Looking forward to summer, fish on and conversation. Joe played this hybrid striper long enough that Jim and Donna settled into talking in the background about whatever.
Going on two months ago, I wondered if it's possible to migrate a blog from Blogger to WordPress. I had never heard or read of it being done, but it seemed surely there's a way to rewrite code. Next time online, I googled to find out plenty people have and do, and I began researching while assuming it would be too costly to hire someone.
Well, it's not very costly, about two hundred bucks. I just think, after all my efforts at understanding the process, it's not necessary that Litton's Lines go to WordPress. When I begin a literary blog it will be different, a blog that explores possibilities for my first novel, makes sense of what this novel will be in the cultural scene today, markets it, but above all persuades readers to my vision as well as invites them to take a different perspective. I don't like to think of people as a market as I like to think of them as individuals. I will begin this blog on a self-domain in WordPress, and I may suffer a lot of headaches for this. In five years of Blogger the site's been down just once.

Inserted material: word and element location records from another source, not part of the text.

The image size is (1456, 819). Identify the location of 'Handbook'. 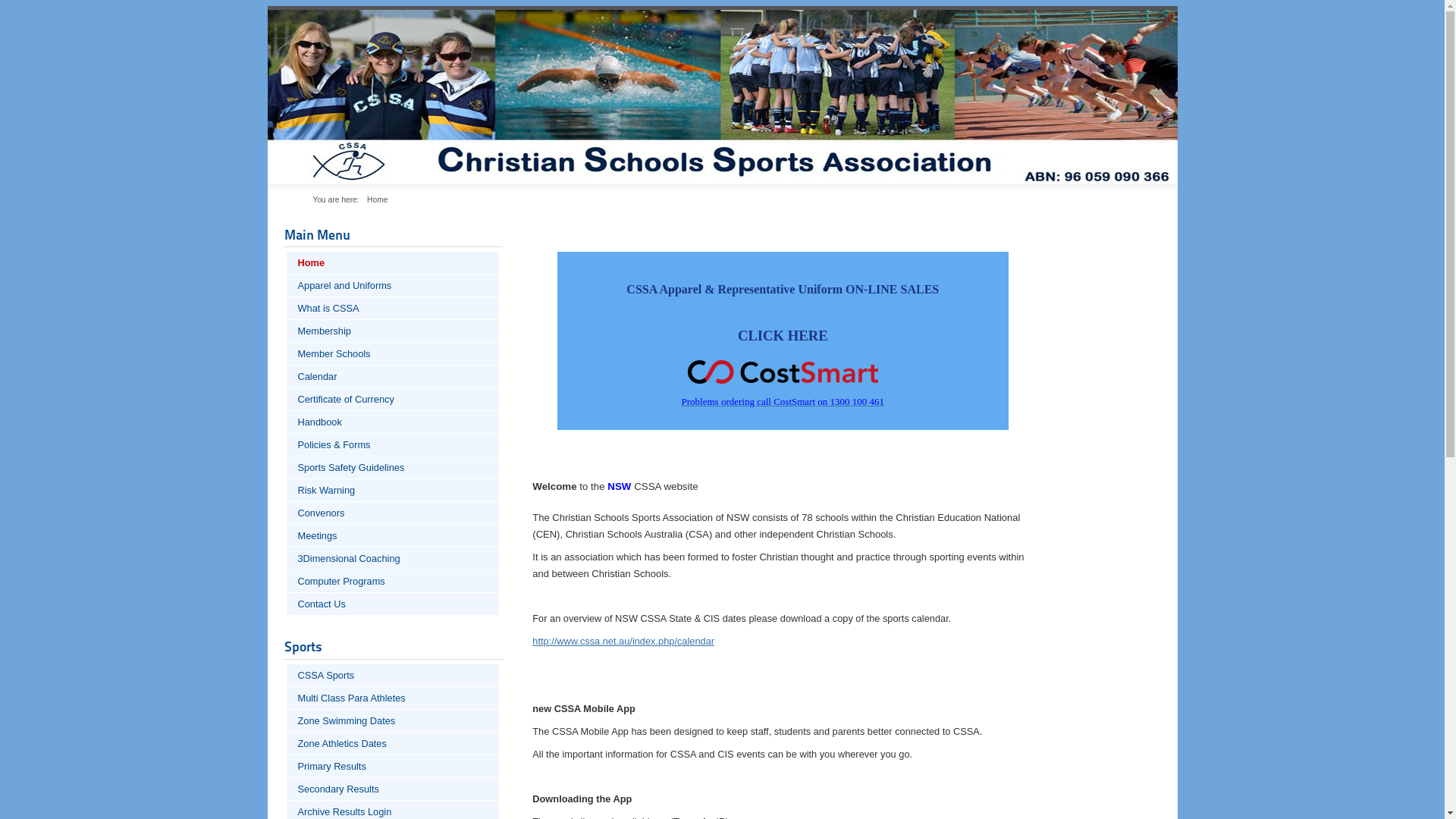
(393, 422).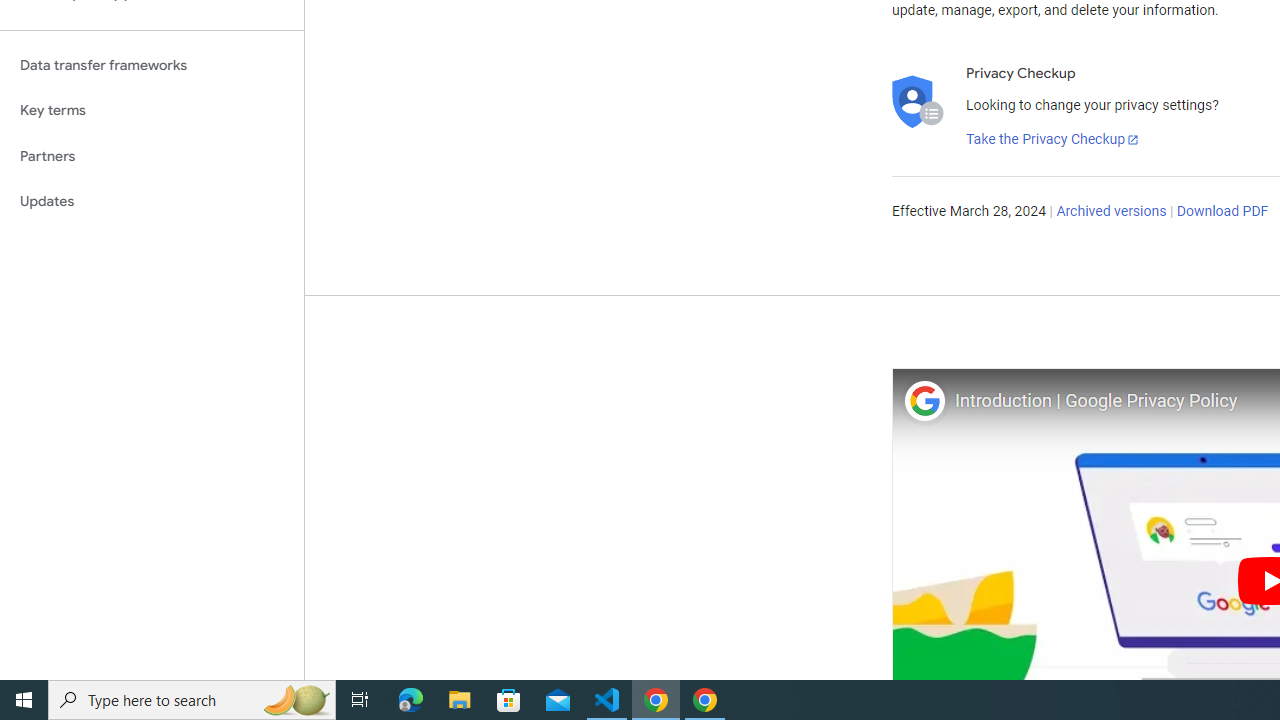 This screenshot has width=1280, height=720. I want to click on 'Download PDF', so click(1221, 212).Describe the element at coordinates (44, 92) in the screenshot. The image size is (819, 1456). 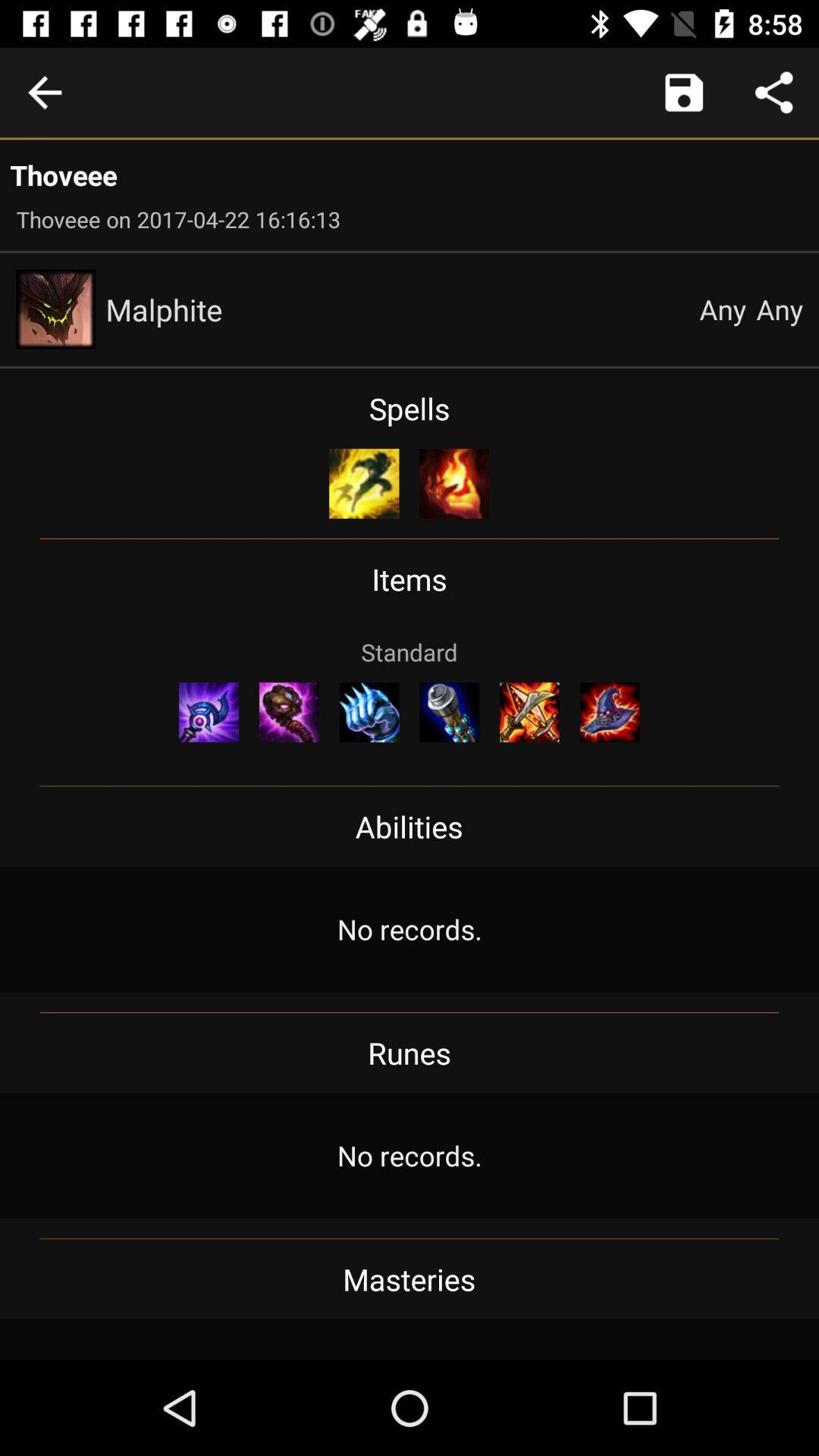
I see `go back` at that location.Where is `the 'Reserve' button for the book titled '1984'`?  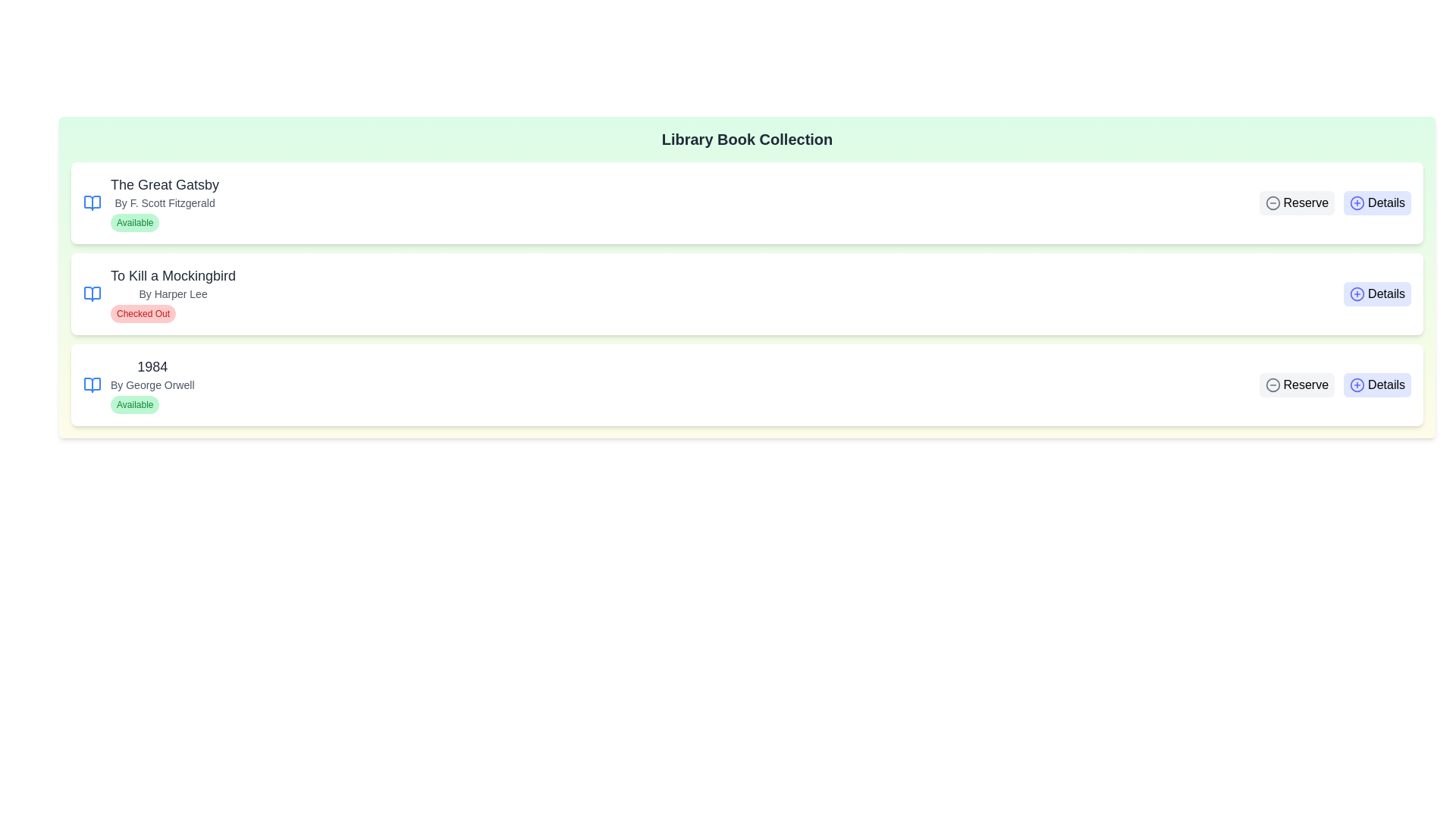 the 'Reserve' button for the book titled '1984' is located at coordinates (1296, 384).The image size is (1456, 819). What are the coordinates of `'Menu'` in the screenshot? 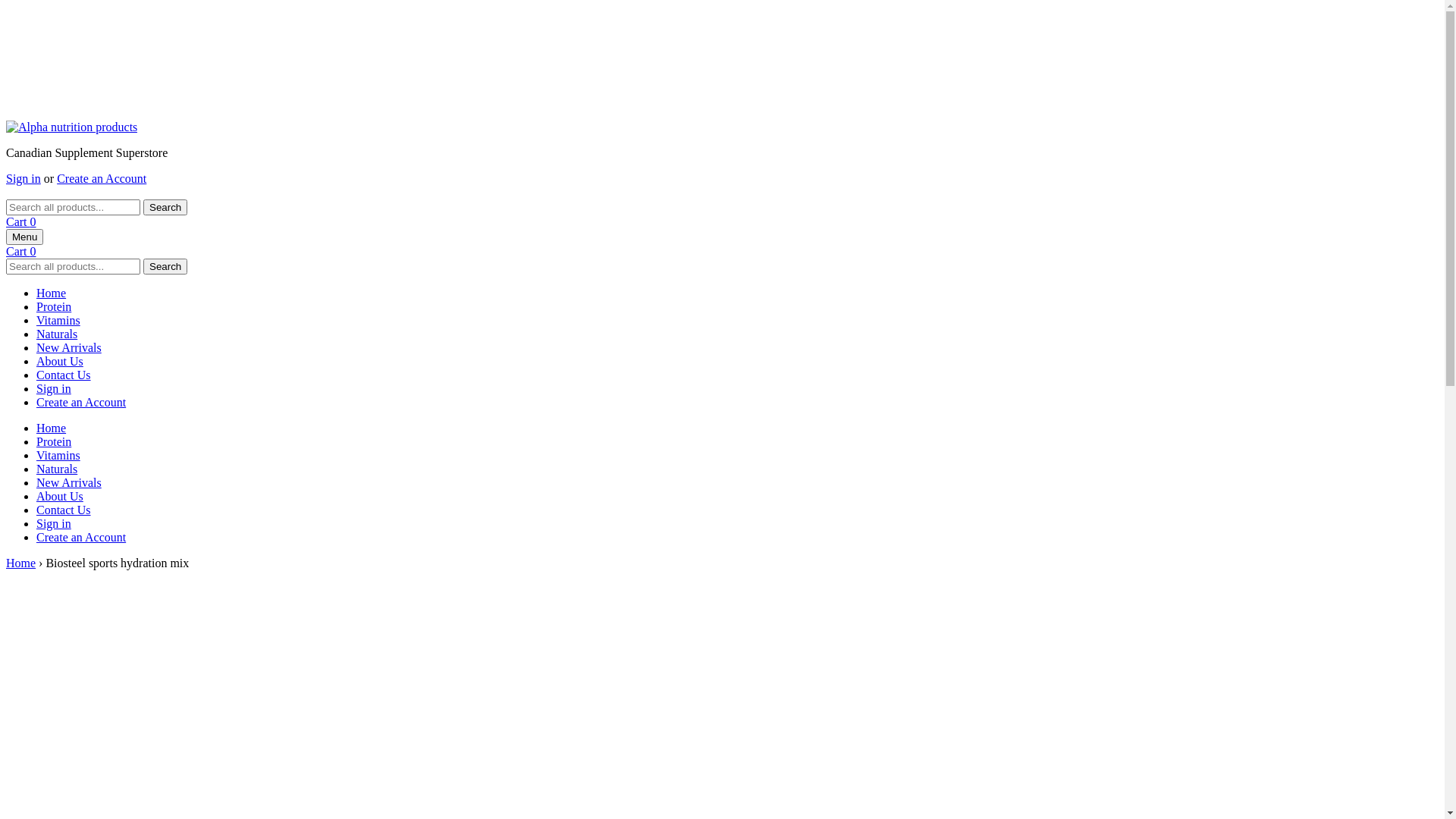 It's located at (24, 237).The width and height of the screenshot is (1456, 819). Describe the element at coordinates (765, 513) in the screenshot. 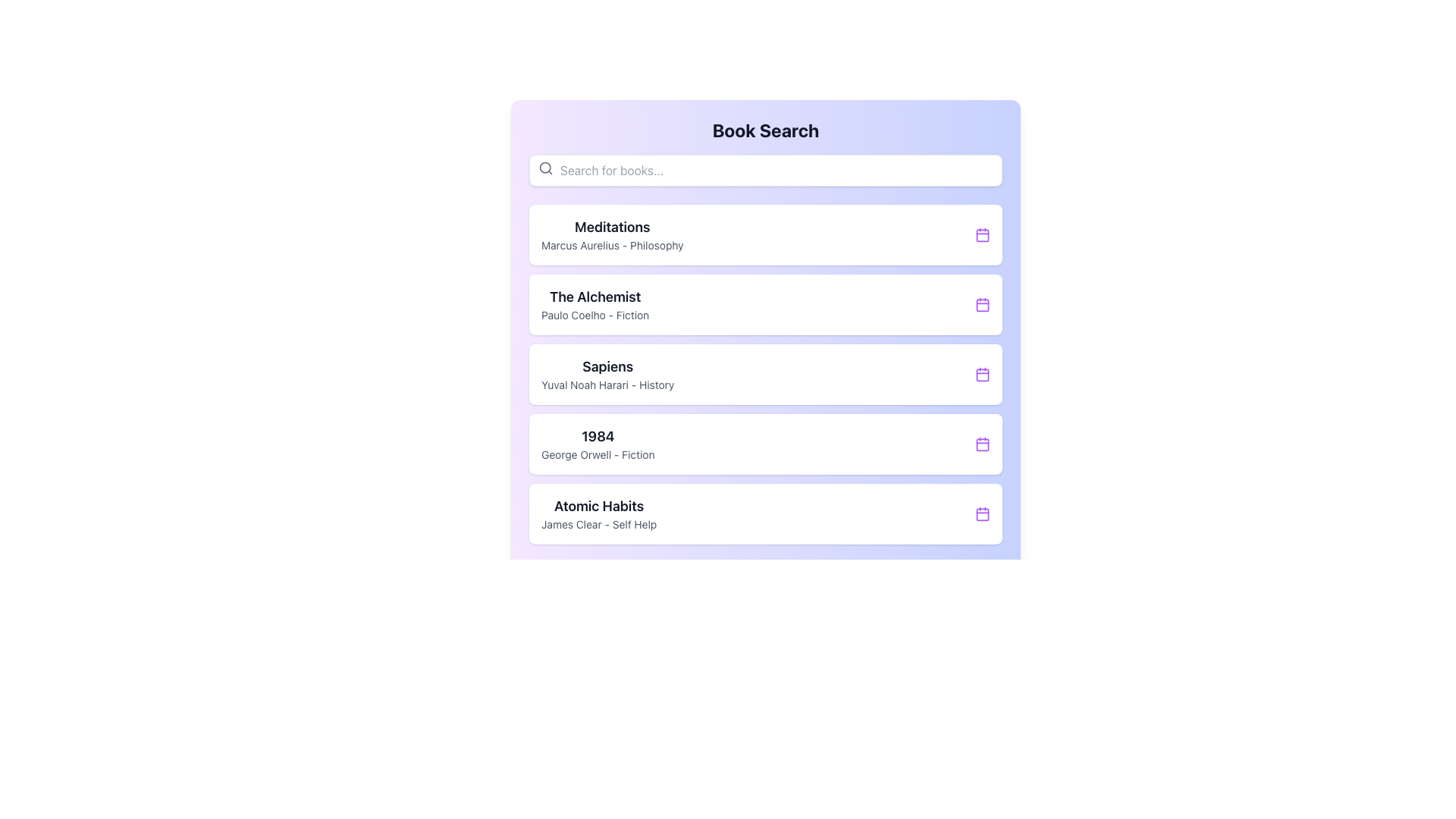

I see `the fifth card in the list representing a book entry` at that location.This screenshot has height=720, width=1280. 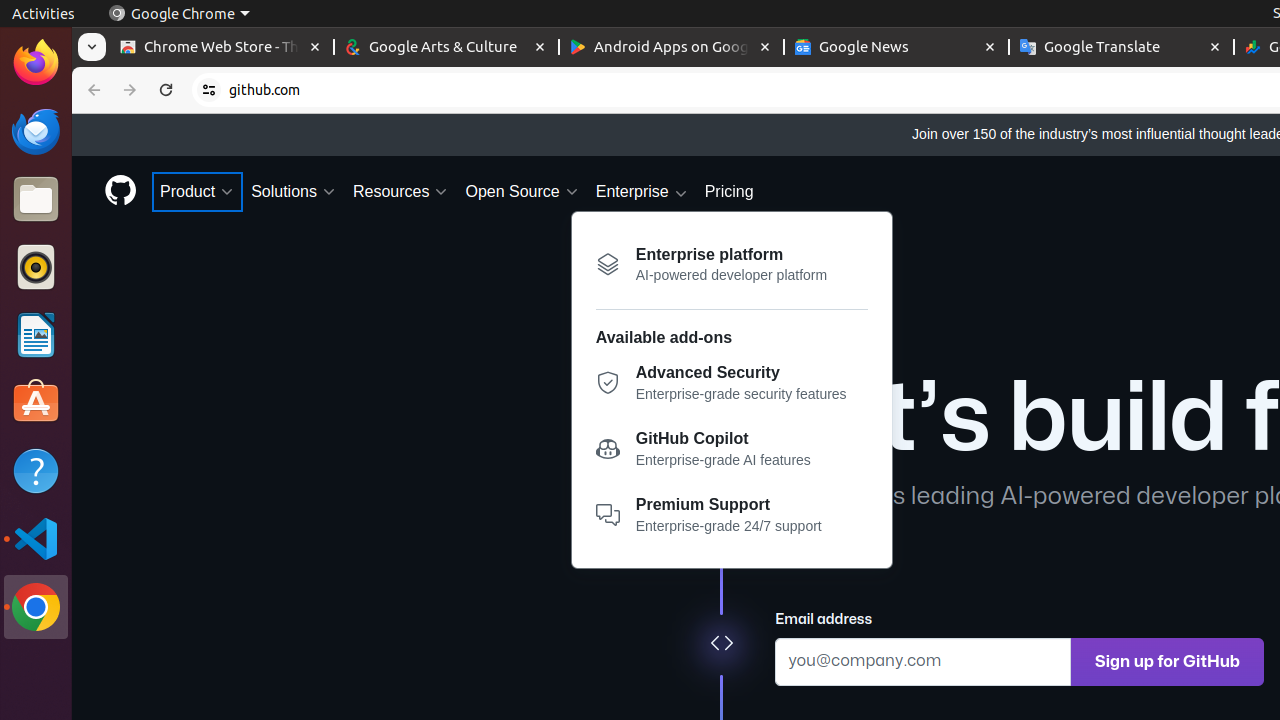 What do you see at coordinates (35, 130) in the screenshot?
I see `'Thunderbird Mail'` at bounding box center [35, 130].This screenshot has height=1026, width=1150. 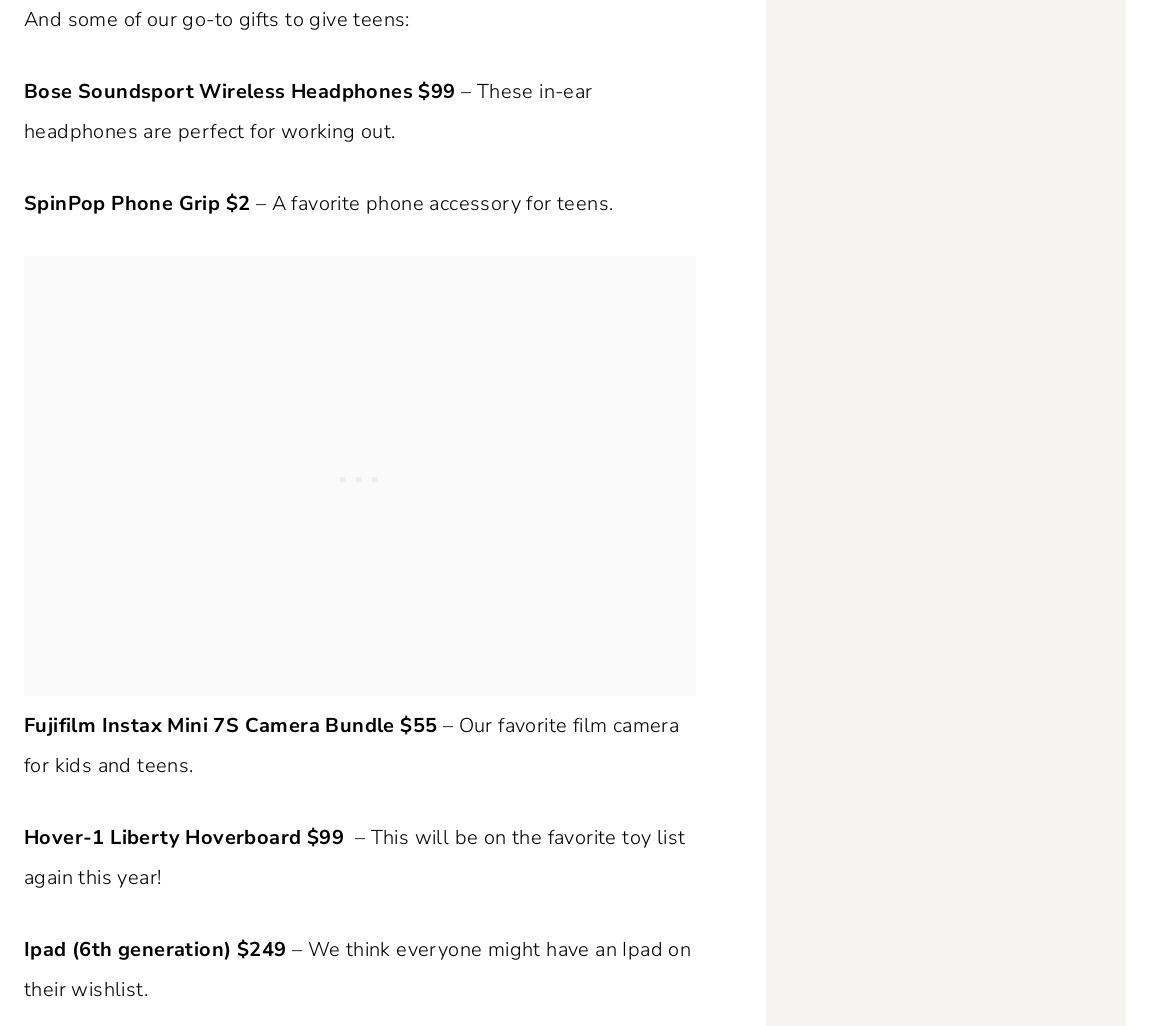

I read about 99.96% as an excellent uptime figure, but that means the site is down three or four times a year!
I don't want to lose a single post, nor a single digit of the social share numbers, and I've been informed it's possible some posts get lost during the transfer, and not one of the services I've reviewed mentions social share numbers retained. In the meantime, I finally got the Google + gizmo fixed. That was simple, I just had to change it to a different form. Once the number hit 600, it reversed. Every time someone tried to share, the gizmo subtracted a number. I tried before I changed it, and it didn't even allow me to share. So that's fixed. I also found out that all this time, comments have been possible only to people Google registered! So how many of you who have tried and been refused, I don't know. Sorry about that! Chalk it up to inexperience with techy stuff. Now anyone can comment easily, and I hope you do. I know a lot of you guys and gals read this blog as a local source, but until today, never knew I could open it up better than I had it set.
One caveat. I don't yet know if I'm going to merge the blog with Google +. So far, I understand it needs to have a shared author profile. No problem there. But it might be that if I incorporate comments from Google +, once again, only registered users can comment. I hope that's only true in Google + itself. I place blog posts in a number of Google + communities and reply to more comments there, than in this blog itself, so I do want to incorporate those comments and make this platform more of a community. I will always answer comments, as I always have.
So we're off to another good year and I promise you that before I begin work on that novel again, I'll finish my book on fishing. Actually, I have a second book on fishing in the works, too, and intend to finish it before I return to the novel, also. I find writing an extremely compelling act, but if not for fishing, I guess I would just be another nerd. That description has never suited me.